Over the last two years, the Federal Reserve has been nudging interest rates higher and their efforts are starting to bear fruit in the marketplace. Bond yields are beginning to climb.
The question is how high can rates go before the house of cards the central bankers built comes tumbling down?
In a podcast last week, Peter Schiff talked about the bond rate that could break the camels back, arguing that yields of around 4% could spark the next economic crisis.
The last time we had a 4% yield on the 10-year was before the 2008 financial crisis. Basically, that was the yield that broke the camel’s back. Remember, the financial crisis was triggered by rising interest rates on the debt that had been accumulated in the years prior as a result of Alan Greenspan keeping interest rates at 1% for a year-and-a-half and then slowly raising them back up over the course of another year-and-a-half. So, as the Fed was moving interest rates up at a measured pace, by the time they got to the point where rates had gone back up to about 5%, the yield on the 10-year was about 4%. That’s about as high as it was able to go. Then the market all fell apart.”
Economist Dr. Thorsten Polleit recently published an article at the Mises Institute that delves into why the “new economy” created by the central bankers cannot endure even modestly higher interest rates.
As Peter alluded to, it has to do with the ever-increasing levels of debt their easy-money, low interest rate policies encourage.
Artificially depressed borrowing costs are fueling a ‘boom.’ Consumer loans are as cheap as never before, seducing people to increasingly spend beyond their means. Low interest rates push down companies’ cost of capital, encouraging additional, and in particular risky investments – they would not have entered into under ‘normal’ interest rate conditions. Financially strained borrowers – in particular states and banks – can refinance their maturing debt load at extremely low interest rates and even take on new debt easily.”
We also get a psychological effect from central bank policy. The Fed, along with the world’s other central banks, have effectively draped a safety net under the markets.

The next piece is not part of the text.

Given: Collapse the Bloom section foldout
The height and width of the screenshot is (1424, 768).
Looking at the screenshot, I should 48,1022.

Investors feel assured that monetary authorities will, in case things turning sour, step in and fend off any crisis.
The central banks’ safety net has lowered investors’ risk concern. Investors are willing to lend even to borrowers with relatively poor financial strength.
Furthermore, it has suppressed risk premia in credit yields, having lowered firms’ cost of debt, which encourages them to run up their leverage to increase return on equity.”

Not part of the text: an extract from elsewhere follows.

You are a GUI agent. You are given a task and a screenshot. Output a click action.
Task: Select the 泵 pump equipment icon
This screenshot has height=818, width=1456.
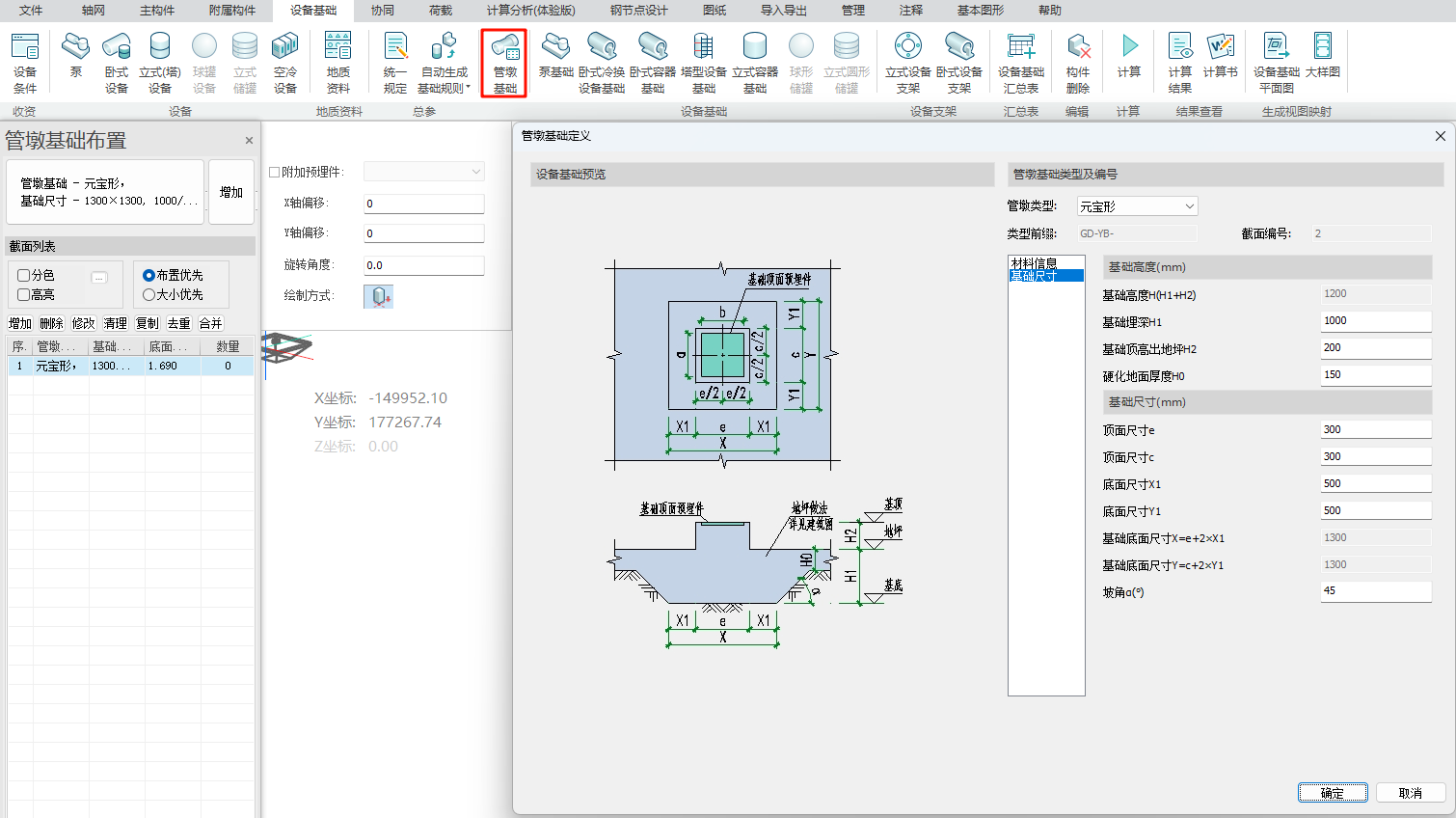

Of course, as debt piles up, any increase in the interest rate will strain borrowers. For instance, normalization of interest rates would crush the US budget under interest payments.
Analysts have calculated that if the interest rate on Treasury debt stood at 6.2% – their level in 2000 – the annual interest payment on the current debt would nearly triple to $1.3 trillion annually. And it’s not just governments that will feel the effect.
Highly leveraged corporations and individuals will also struggle in a higher interest rate environment. And they can’t print money in order to kick the can down the road.
The central banks have created a vicious cycle, as Polleit points out. Coming out of the 1990s, the Federal Reserve pushed up rates and ended the “new economy boom,” better-known as the dot-com bubble. In order to “fix” the problem, the Fed slashed rates and created another massive credit boom, primarily centered on the housing market.
That bubble burst in 2007/2008. In the years since, the Fed has repeated the process and we now have a world full of bubbles just waiting to pop.
With every cycle, the Fed has had take rates to lower levels and keep them there longer. And with each recovery, the peak interest rate that popped the bubble has been increasingly lower. Polleit explains the dynamics in easy to understand terms.
A destructive side effect of fiat money is that the economy’s level of debt keeps rising over time: The growth of credit keeps outpacing production gains. This is because in a fiat money regime, credit-financed investments fall short of their expected profitability, and credit-financed consumption is unproductive.
Quite a few investments turn out to be flops. The economy gets caught in a debt trap. Credit-financed consumption and government spending make it even worse. To be sure: it has become a problem on a global scale.”
“In an attempt to prevent the day of redemption, central banks slash interest rates to ever lower levels to keep the system going.
Once interest rates are lowered, however, they typically cannot (for political reasons, I should hasten to say) be brought back to pre-crisis levels – as this would make the debt pyramid, and with it the economy and the financial system, come crashing down. It is this economic insight that explains why interest rates show a marked trend decline over the last decades in all countries that have adopted fiat money.”
As economist Ludwig von Mises said, “There is no means of avoiding the final collapse of a boom brought about by credit expansion.” This house of cards will collapse. It’s not a question of “if,” but “when.”